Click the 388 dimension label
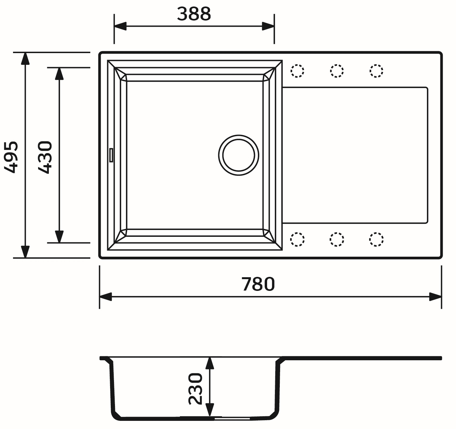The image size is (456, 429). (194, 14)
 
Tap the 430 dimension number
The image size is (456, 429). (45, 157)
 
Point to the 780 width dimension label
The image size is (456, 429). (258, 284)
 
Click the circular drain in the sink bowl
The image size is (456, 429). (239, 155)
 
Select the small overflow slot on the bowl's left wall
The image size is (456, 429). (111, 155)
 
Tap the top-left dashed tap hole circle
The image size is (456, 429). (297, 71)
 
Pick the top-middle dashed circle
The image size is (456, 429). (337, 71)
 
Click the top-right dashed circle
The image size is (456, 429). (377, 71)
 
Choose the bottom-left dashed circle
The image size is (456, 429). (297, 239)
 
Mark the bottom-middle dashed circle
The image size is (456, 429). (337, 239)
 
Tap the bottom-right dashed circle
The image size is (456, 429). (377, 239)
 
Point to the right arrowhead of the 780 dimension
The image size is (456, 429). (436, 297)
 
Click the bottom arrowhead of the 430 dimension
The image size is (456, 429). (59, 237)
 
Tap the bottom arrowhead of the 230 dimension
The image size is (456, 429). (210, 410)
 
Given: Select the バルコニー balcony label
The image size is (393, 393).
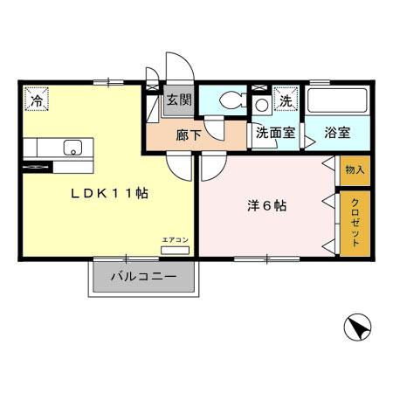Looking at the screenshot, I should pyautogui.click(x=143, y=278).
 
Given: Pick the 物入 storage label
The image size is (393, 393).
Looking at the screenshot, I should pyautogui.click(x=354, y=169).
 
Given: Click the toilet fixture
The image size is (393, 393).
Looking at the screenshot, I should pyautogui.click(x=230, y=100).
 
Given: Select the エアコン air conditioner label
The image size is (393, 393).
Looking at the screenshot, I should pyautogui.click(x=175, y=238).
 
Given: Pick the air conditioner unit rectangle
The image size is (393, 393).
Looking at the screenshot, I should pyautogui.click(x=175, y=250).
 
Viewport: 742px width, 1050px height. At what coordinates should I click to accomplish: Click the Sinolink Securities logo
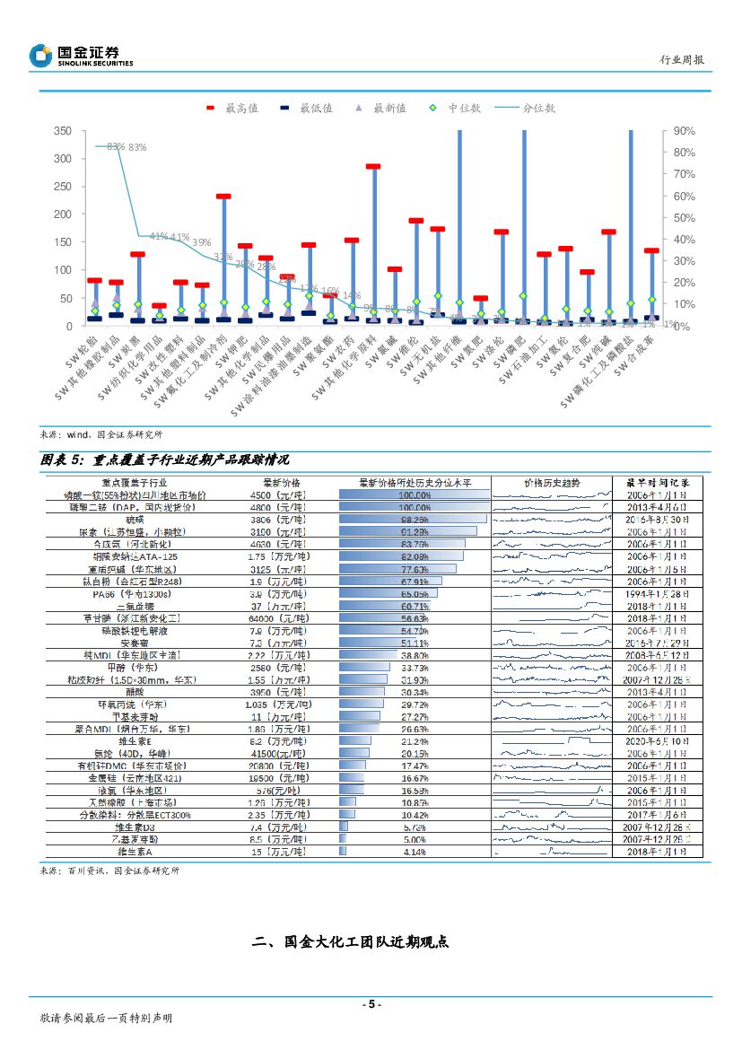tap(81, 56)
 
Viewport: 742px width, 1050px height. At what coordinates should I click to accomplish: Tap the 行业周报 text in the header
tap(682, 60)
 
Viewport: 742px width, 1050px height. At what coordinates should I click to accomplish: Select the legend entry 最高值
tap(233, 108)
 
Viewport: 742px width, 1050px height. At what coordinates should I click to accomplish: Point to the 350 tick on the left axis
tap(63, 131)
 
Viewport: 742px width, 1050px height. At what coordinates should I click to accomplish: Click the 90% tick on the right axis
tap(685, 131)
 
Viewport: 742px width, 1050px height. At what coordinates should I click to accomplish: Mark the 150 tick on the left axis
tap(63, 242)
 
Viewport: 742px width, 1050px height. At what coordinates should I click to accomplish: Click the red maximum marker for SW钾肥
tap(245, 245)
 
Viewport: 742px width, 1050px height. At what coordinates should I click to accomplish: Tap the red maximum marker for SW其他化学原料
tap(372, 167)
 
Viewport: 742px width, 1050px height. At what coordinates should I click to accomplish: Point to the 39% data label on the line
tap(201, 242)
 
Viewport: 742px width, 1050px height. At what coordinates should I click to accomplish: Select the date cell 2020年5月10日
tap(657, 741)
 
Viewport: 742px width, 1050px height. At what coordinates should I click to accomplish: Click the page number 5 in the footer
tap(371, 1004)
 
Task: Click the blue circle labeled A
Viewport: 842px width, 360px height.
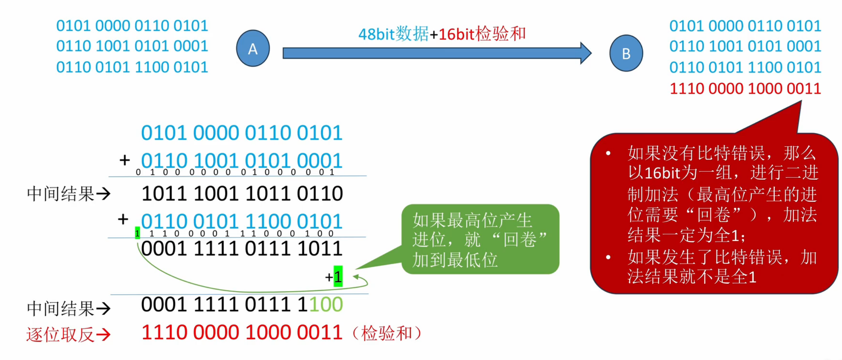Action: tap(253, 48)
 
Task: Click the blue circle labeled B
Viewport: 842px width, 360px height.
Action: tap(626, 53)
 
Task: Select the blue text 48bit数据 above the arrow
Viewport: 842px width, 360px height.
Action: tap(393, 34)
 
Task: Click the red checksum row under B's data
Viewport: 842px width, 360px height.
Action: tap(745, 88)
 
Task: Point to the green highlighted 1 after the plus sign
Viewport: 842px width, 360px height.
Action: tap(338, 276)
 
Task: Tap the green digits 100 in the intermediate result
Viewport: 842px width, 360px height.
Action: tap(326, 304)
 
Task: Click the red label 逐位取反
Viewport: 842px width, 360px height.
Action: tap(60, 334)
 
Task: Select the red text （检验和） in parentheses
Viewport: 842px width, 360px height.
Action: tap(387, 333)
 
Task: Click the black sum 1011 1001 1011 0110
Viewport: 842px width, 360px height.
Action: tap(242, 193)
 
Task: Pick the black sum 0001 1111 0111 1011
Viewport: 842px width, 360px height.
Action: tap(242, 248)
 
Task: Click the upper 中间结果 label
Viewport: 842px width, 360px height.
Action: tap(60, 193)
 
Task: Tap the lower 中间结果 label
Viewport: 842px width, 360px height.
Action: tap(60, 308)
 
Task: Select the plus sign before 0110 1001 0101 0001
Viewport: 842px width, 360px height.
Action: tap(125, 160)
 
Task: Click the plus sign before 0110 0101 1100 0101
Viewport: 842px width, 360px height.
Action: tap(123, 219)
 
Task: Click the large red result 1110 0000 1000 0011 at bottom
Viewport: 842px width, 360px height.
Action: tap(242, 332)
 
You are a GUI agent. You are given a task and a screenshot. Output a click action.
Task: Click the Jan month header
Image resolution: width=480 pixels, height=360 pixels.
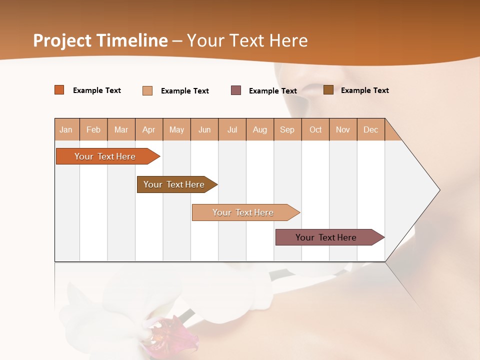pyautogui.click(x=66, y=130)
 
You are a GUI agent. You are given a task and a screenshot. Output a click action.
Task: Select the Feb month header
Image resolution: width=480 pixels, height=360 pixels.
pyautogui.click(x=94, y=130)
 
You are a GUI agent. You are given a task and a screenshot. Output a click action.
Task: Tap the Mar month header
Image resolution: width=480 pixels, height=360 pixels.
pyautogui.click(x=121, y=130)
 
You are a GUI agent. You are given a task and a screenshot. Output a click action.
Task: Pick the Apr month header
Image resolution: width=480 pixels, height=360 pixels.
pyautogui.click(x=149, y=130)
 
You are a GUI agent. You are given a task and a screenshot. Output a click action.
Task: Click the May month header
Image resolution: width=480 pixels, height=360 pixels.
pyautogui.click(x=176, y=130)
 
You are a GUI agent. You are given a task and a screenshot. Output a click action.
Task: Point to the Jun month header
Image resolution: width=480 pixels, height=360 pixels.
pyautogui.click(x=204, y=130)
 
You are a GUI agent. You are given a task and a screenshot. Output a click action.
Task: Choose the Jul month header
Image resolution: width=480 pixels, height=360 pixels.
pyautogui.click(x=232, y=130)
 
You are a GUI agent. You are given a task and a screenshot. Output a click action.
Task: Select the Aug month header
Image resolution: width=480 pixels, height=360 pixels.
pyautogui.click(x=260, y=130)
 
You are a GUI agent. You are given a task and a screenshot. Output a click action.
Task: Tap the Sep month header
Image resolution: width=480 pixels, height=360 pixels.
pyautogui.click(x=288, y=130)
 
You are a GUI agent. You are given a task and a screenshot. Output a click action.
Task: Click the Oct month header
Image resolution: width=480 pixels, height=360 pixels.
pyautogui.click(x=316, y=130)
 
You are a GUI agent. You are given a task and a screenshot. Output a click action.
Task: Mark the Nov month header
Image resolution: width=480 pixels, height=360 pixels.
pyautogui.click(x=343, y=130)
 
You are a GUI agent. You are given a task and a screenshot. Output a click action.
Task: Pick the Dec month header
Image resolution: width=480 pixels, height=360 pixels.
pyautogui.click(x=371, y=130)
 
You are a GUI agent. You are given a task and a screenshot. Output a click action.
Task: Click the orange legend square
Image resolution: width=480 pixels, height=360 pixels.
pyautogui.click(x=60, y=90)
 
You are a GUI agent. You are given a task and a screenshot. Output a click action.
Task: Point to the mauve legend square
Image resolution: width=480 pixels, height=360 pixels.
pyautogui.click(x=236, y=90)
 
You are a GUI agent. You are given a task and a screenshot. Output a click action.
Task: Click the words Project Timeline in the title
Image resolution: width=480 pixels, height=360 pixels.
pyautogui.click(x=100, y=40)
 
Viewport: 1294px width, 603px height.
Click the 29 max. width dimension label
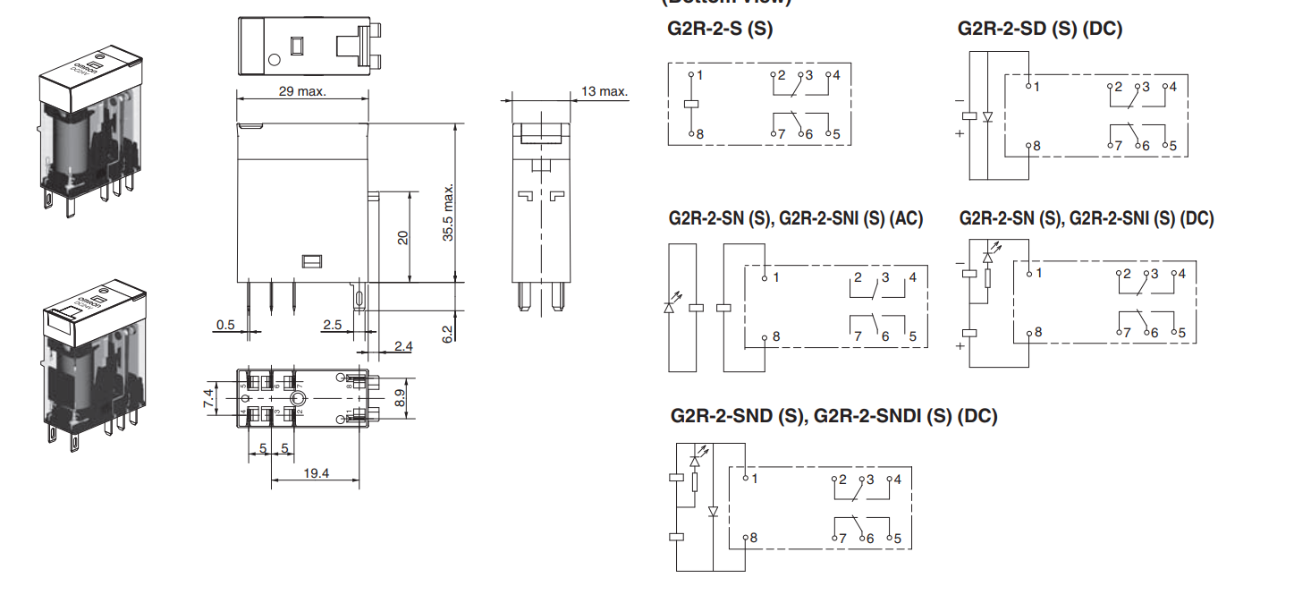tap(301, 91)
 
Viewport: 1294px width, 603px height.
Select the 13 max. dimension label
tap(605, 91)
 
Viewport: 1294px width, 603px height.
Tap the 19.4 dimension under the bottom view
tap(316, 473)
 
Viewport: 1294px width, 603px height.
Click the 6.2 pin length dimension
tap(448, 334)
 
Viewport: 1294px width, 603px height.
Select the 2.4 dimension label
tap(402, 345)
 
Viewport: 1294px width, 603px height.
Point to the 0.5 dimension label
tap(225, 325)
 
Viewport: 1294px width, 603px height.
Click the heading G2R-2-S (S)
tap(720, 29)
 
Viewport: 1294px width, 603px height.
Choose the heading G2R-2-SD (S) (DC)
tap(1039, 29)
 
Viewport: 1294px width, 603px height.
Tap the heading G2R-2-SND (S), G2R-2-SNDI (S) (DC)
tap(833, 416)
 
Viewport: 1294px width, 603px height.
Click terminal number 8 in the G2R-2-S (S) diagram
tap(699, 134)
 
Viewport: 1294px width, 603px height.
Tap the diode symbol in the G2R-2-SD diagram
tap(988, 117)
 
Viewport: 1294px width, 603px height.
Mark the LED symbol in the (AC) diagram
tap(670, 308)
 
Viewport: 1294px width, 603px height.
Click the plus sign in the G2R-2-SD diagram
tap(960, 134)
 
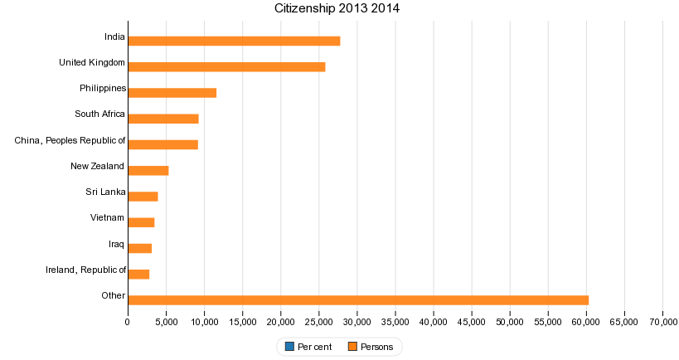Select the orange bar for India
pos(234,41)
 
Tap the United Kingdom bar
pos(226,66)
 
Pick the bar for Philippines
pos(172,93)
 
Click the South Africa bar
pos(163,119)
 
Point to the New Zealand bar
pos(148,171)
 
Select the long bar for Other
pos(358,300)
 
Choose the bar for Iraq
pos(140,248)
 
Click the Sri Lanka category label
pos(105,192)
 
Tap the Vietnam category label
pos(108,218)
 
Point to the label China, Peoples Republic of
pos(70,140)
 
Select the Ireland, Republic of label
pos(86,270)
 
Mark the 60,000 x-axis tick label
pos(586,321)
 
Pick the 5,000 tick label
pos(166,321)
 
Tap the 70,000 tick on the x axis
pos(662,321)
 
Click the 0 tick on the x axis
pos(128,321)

> _Task requirements_
Switch "x axis" to "horizontal axis" in the lines from the one with "Tap the 70,000 tick on the x axis" through the end of the listing, leaving everything else in those lines unchanged.

> _The response_
Tap the 70,000 tick on the horizontal axis
pos(662,321)
 
Click the 0 tick on the horizontal axis
pos(128,321)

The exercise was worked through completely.